I had a followup with my doctor today, as we have been doing some testing to figure out why my left arm is continuing to get weaker. I had left arm weakness and pain with my original injury, and my surgeon told me a few weeks ago that my weakness now is permanent and coming from neck problems I had. since this is getting worse, not staying the same, I question if it can be called "permanent", so I had an EMG done. This came back absolutely normal. What? that totally surprised me until the doctor explained today that an EMG will only show if there is something outside of the cord causing the problems, i.e. nerve roots. The test will provide no information on problems stemming from cord damage.

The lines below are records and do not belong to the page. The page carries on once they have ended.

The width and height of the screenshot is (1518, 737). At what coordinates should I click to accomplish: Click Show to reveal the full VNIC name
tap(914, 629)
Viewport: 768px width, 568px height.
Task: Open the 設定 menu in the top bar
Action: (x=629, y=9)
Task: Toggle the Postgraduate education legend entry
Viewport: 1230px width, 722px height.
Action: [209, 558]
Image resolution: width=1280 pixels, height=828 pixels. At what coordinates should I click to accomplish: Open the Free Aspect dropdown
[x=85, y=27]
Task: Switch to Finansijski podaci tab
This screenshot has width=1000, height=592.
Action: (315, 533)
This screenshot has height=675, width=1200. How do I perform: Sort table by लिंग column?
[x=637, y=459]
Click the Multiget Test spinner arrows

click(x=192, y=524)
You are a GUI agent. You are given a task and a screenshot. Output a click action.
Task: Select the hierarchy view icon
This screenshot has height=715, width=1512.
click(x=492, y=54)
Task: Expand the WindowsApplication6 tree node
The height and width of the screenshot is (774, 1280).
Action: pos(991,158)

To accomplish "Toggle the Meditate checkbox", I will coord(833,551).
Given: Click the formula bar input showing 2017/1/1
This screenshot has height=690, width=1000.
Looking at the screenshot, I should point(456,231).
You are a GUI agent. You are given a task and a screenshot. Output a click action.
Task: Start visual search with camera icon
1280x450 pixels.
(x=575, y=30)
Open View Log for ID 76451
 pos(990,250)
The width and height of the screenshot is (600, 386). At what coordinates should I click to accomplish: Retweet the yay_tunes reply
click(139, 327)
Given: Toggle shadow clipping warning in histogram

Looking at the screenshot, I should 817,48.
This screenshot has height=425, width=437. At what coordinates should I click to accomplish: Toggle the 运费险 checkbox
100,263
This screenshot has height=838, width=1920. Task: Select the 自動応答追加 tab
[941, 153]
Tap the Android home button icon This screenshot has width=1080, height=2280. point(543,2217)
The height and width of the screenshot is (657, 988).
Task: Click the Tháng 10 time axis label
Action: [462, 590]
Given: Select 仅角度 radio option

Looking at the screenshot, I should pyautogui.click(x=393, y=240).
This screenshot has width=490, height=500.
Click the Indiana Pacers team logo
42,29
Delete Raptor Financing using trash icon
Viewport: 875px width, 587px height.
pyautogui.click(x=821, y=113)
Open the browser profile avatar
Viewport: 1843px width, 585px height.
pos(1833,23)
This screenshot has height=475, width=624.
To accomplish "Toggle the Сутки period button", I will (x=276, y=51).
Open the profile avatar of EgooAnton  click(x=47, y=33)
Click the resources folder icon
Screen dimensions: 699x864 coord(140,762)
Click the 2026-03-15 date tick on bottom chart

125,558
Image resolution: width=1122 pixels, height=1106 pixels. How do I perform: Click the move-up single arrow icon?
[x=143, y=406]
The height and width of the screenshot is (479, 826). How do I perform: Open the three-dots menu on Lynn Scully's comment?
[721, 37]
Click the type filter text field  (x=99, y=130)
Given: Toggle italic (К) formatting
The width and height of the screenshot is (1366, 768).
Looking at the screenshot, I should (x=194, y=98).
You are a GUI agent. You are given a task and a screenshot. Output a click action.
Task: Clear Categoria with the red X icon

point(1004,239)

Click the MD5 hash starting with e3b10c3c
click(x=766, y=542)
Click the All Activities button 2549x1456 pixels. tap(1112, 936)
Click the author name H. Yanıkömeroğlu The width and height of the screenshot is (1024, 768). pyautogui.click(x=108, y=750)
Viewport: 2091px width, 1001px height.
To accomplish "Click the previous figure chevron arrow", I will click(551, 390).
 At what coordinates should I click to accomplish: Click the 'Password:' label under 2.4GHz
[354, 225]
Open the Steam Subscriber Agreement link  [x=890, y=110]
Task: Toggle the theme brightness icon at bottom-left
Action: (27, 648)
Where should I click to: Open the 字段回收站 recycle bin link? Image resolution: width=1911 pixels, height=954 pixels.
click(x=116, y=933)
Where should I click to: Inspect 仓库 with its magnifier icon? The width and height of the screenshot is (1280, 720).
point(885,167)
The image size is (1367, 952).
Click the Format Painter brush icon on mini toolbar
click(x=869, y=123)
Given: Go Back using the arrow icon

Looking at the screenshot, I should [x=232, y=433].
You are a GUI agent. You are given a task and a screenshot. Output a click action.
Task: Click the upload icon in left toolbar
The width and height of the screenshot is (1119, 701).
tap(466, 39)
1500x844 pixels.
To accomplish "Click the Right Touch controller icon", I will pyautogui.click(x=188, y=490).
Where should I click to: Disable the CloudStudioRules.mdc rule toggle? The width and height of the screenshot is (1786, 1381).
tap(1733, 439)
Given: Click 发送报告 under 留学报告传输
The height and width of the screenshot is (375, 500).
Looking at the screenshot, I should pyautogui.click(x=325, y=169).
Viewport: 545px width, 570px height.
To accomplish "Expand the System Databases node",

So it didn't really surprise the doctor that the EMG was normal, because my nerve roots have all been completely decompressed.
She took a look at my left arm today and noticed that it is red, which is something that has been ongoing for a very long time. Looks like I have a sunburn. It is also warmer to the touch than the other arm. This led to more questions, and she thinks I have Complex Regional Pain Syndrome, or something like that. I do have pain in my arm, but I am able to deal with this, at least for the most part. It is the weakness that concerns me. We talked about doing injections, and I am starting physical therapy again, concentrating on the arm strength. She had an anesthetist come in while I was there and talk to me about a ganglion block, and also the possibility of doing an SCS. This is something I have never even considered, and it totally blows me away to think that I may need that.
Why would an SCS help with weakness? Does it stimulate the nerves enough that the information flows from the cord to the arm correctly? There is definite damage to the cord in the c-spine, so does an SCS reprogram the interrupted signals? I'm just a little confused about this. I thought SCS were used to help control pain only.
Apparently with CRPS, one can lose muscle strength and the skin color differences along with some swelling is what leads them to think this is what is going on with me. If any of you have this, please let me know what your symptoms are, and how you are treating it.
We talked about going back to work. I have been trying to do some work for a couple of weeks, and it is causing increased neck tightness and pain. I also worked on sewing a dress for my daughter and ended up in excruciating spasms and pain for a couple of days afterwards. how am I supposed to go back to a desk job? I just can't look down for any period of time without causing more pain to my neck. the only way I can be on the computer now is by using a laptop, sitting back in my recliner with my neck supported with a cervical pillow. Laptop is positioned that I can hold my head straight without looking down. I can sit and type this way without too many ill effects, but that is not conducive to an office atmosphere. I just don't understand how I am going to be able to work as an executive secretary or office administrator again. In discussing this with my doctor, she suggests that I train for a different career, stating that she is not too excited about me doing a desk job. It is just not going to work with my neck issues, and cord damage causing the leg issues, and the bladder issues. My entire body is just screaming at me and I am so frustrated and fed up. Going back to school does not sound fun to me!
The doctor sent in a request for a new c-spine MRI, so once WC approves this I will get it done and then see the doctor again to determine what to do next. I start physical therapy again tomorrow. That takes half my day--It is a one hour trip each way, 1-2 hours in therapy. By teh time I finish therapy I am always wiped out and not worth anything for the rest of the day. I just want a normal life again.
Sorry for the ramble and whine tonight. I just need a little support.
Surviving chronic pain one day at a time, praying for a reprieve because living another 40 years like this doesn't sound too fun!